What you are asked to do: Copy out the material below, swapping each "computer-use agent" for "screen control agent" and keeping everything else the same.

(Raw records)
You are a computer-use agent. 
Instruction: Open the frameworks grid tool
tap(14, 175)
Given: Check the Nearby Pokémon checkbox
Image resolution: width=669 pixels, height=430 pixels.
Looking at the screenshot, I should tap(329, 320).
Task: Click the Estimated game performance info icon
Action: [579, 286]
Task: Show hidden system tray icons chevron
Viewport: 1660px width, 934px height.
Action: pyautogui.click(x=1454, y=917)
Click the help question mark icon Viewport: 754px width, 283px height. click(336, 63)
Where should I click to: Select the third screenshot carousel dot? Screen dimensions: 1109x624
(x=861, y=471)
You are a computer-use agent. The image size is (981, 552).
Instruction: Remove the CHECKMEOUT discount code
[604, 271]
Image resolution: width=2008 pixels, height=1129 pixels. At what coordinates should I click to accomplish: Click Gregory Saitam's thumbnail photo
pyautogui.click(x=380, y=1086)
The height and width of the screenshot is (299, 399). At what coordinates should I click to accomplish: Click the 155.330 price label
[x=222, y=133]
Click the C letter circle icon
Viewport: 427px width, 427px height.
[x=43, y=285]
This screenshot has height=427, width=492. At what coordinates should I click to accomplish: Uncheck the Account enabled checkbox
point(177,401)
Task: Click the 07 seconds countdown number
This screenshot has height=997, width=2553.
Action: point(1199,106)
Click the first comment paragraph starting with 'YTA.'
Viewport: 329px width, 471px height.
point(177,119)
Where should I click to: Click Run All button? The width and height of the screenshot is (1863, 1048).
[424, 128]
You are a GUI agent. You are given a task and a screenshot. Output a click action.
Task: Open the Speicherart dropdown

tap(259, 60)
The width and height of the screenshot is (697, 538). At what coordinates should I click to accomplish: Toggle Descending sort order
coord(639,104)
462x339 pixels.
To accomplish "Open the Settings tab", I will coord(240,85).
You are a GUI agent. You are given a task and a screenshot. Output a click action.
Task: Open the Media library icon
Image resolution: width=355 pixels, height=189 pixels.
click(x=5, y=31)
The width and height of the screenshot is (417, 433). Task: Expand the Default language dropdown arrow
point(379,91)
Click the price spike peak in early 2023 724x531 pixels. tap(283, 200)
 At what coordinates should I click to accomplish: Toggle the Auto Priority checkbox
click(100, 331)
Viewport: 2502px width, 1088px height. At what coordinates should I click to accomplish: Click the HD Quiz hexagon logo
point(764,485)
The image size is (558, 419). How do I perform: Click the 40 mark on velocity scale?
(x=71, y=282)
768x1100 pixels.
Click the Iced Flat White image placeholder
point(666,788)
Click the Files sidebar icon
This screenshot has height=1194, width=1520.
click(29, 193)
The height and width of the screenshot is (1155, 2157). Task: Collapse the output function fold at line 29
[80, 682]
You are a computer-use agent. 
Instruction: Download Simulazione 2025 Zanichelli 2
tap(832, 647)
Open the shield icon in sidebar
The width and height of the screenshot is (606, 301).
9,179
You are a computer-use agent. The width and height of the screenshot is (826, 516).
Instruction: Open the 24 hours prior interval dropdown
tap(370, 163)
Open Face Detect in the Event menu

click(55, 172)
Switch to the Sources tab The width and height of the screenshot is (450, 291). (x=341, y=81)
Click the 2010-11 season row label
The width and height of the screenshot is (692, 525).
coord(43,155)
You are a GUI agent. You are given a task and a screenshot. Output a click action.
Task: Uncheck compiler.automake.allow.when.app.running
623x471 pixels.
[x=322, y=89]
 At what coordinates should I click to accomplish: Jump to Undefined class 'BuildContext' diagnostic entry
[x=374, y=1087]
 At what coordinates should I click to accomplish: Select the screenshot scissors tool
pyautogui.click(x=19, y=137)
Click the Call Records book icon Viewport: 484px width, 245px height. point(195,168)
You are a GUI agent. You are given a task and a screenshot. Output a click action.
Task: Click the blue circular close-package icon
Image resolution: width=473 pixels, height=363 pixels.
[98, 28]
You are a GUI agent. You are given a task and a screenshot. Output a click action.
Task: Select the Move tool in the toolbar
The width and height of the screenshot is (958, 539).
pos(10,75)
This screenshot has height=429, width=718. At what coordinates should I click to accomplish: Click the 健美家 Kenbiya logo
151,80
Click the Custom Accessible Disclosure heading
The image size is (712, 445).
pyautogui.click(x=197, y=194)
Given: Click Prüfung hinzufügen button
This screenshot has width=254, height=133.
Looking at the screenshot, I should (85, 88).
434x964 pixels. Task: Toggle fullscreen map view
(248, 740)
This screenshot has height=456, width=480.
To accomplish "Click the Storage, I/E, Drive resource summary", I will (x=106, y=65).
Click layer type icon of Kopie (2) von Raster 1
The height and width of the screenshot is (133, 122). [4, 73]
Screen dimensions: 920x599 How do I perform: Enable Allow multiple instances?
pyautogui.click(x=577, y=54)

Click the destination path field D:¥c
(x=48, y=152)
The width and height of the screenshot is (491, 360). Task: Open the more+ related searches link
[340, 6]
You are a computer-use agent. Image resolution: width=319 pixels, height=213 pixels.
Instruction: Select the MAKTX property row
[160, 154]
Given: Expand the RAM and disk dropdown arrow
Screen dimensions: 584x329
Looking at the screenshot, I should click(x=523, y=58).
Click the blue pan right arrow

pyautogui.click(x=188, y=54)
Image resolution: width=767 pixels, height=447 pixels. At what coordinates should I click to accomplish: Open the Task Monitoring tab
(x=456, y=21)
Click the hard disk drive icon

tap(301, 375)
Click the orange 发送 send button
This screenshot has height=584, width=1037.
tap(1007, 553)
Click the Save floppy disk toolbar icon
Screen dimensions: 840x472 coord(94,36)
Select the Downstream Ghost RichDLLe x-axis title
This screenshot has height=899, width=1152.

Exercise output:
You are a screen control agent. 
Instruction: Open the frameworks grid tool
tap(14, 175)
Given: Check the Nearby Pokémon checkbox
Image resolution: width=669 pixels, height=430 pixels.
Looking at the screenshot, I should tap(329, 320).
Task: Click the Estimated game performance info icon
Action: [579, 286]
Task: Show hidden system tray icons chevron
Viewport: 1660px width, 934px height.
Action: pyautogui.click(x=1454, y=917)
Click the help question mark icon Viewport: 754px width, 283px height. click(336, 63)
Where should I click to: Select the third screenshot carousel dot? Screen dimensions: 1109x624
(x=861, y=471)
You are a screen control agent. The image size is (981, 552).
Instruction: Remove the CHECKMEOUT discount code
[604, 271]
Image resolution: width=2008 pixels, height=1129 pixels. At what coordinates should I click to accomplish: Click Gregory Saitam's thumbnail photo
pyautogui.click(x=380, y=1086)
The height and width of the screenshot is (299, 399). At what coordinates should I click to accomplish: Click the 155.330 price label
[x=222, y=133]
Click the C letter circle icon
Viewport: 427px width, 427px height.
[x=43, y=285]
This screenshot has height=427, width=492. At what coordinates should I click to accomplish: Uncheck the Account enabled checkbox
point(177,401)
Task: Click the 07 seconds countdown number
This screenshot has height=997, width=2553.
Action: point(1199,106)
Click the first comment paragraph starting with 'YTA.'
Viewport: 329px width, 471px height.
point(177,119)
Where should I click to: Click Run All button? The width and height of the screenshot is (1863, 1048).
[424, 128]
You are a GUI agent. You are given a task and a screenshot. Output a click action.
Task: Open the Speicherart dropdown

tap(259, 60)
The width and height of the screenshot is (697, 538). At what coordinates should I click to accomplish: Toggle Descending sort order
coord(639,104)
462x339 pixels.
To accomplish "Open the Settings tab", I will coord(240,85).
You are a GUI agent. You are given a task and a screenshot. Output a click action.
Task: Open the Media library icon
Image resolution: width=355 pixels, height=189 pixels.
click(x=5, y=31)
The width and height of the screenshot is (417, 433). Task: Expand the Default language dropdown arrow
point(379,91)
Click the price spike peak in early 2023 724x531 pixels. tap(283, 200)
 At what coordinates should I click to accomplish: Toggle the Auto Priority checkbox
click(100, 331)
Viewport: 2502px width, 1088px height. At what coordinates should I click to accomplish: Click the HD Quiz hexagon logo
point(764,485)
The image size is (558, 419). How do I perform: Click the 40 mark on velocity scale?
(x=71, y=282)
768x1100 pixels.
Click the Iced Flat White image placeholder
point(666,788)
Click the Files sidebar icon
This screenshot has height=1194, width=1520.
click(29, 193)
The height and width of the screenshot is (1155, 2157). Task: Collapse the output function fold at line 29
[80, 682]
You are a screen control agent. 
Instruction: Download Simulazione 2025 Zanichelli 2
tap(832, 647)
Open the shield icon in sidebar
The width and height of the screenshot is (606, 301).
9,179
You are a screen control agent. The width and height of the screenshot is (826, 516).
Instruction: Open the 24 hours prior interval dropdown
tap(370, 163)
Open Face Detect in the Event menu

click(55, 172)
Switch to the Sources tab The width and height of the screenshot is (450, 291). (x=341, y=81)
Click the 2010-11 season row label
The width and height of the screenshot is (692, 525).
coord(43,155)
You are a GUI agent. You are given a task and a screenshot. Output a click action.
Task: Uncheck compiler.automake.allow.when.app.running
623x471 pixels.
[x=322, y=89]
 At what coordinates should I click to accomplish: Jump to Undefined class 'BuildContext' diagnostic entry
[x=374, y=1087]
 At what coordinates should I click to accomplish: Select the screenshot scissors tool
pyautogui.click(x=19, y=137)
Click the Call Records book icon Viewport: 484px width, 245px height. point(195,168)
You are a GUI agent. You are given a task and a screenshot. Output a click action.
Task: Click the blue circular close-package icon
Image resolution: width=473 pixels, height=363 pixels.
[98, 28]
You are a GUI agent. You are given a task and a screenshot. Output a click action.
Task: Select the Move tool in the toolbar
The width and height of the screenshot is (958, 539).
pos(10,75)
This screenshot has height=429, width=718. At what coordinates should I click to accomplish: Click the 健美家 Kenbiya logo
151,80
Click the Custom Accessible Disclosure heading
The image size is (712, 445).
pyautogui.click(x=197, y=194)
Given: Click Prüfung hinzufügen button
This screenshot has width=254, height=133.
Looking at the screenshot, I should (85, 88).
434x964 pixels. Task: Toggle fullscreen map view
(248, 740)
This screenshot has height=456, width=480.
To accomplish "Click the Storage, I/E, Drive resource summary", I will (x=106, y=65).
Click layer type icon of Kopie (2) von Raster 1
The height and width of the screenshot is (133, 122). [4, 73]
Screen dimensions: 920x599 How do I perform: Enable Allow multiple instances?
pyautogui.click(x=577, y=54)

Click the destination path field D:¥c
(x=48, y=152)
The width and height of the screenshot is (491, 360). Task: Open the more+ related searches link
[340, 6]
You are a screen control agent. Image resolution: width=319 pixels, height=213 pixels.
Instruction: Select the MAKTX property row
[160, 154]
Given: Expand the RAM and disk dropdown arrow
Screen dimensions: 584x329
Looking at the screenshot, I should click(x=523, y=58).
Click the blue pan right arrow

pyautogui.click(x=188, y=54)
Image resolution: width=767 pixels, height=447 pixels. At what coordinates should I click to accomplish: Open the Task Monitoring tab
(x=456, y=21)
Click the hard disk drive icon

tap(301, 375)
Click the orange 发送 send button
This screenshot has height=584, width=1037.
tap(1007, 553)
Click the Save floppy disk toolbar icon
Screen dimensions: 840x472 coord(94,36)
Select the Downstream Ghost RichDLLe x-axis title
This screenshot has height=899, width=1152.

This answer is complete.